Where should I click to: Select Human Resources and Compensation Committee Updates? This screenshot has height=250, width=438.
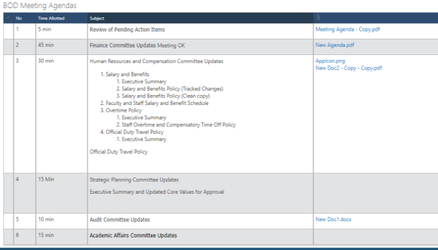click(x=156, y=61)
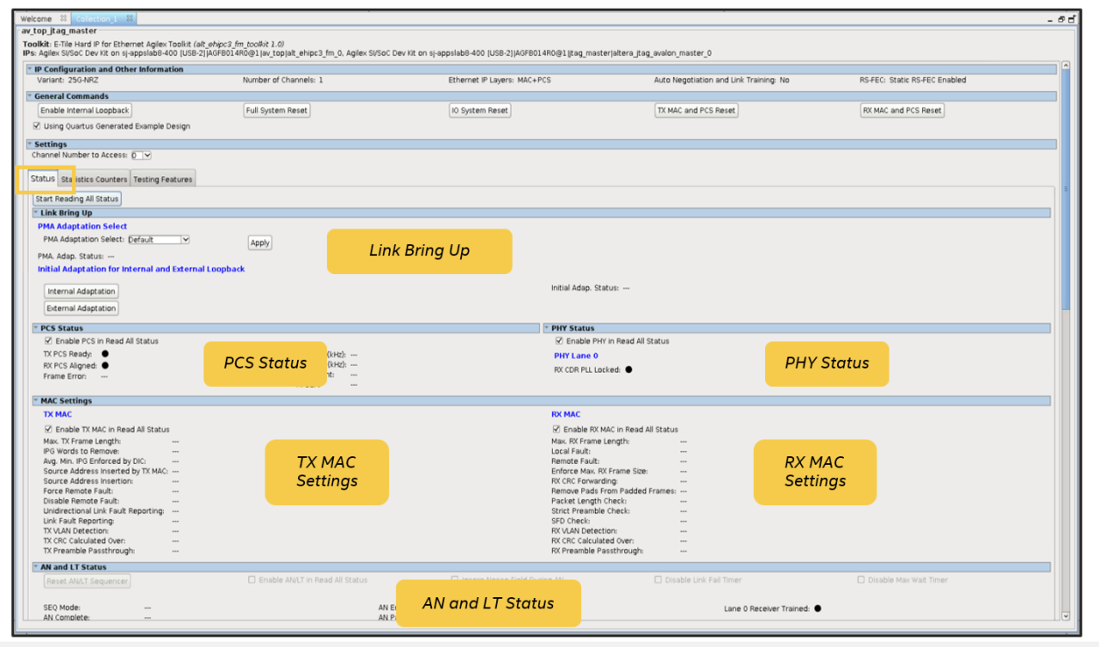The height and width of the screenshot is (647, 1099).
Task: Disable Enable PHY in Read All Status
Action: [558, 339]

----

*Instructions to follow*: This calls for each record above to be set down exactly, with the images skipped.

*Expected output*:
Where should I click to: Select Human Resources and Compensation Committee Updates? This screenshot has height=250, width=438.
click(x=156, y=61)
The height and width of the screenshot is (647, 1099).
Task: Disable Enable PHY in Read All Status
Action: [558, 339]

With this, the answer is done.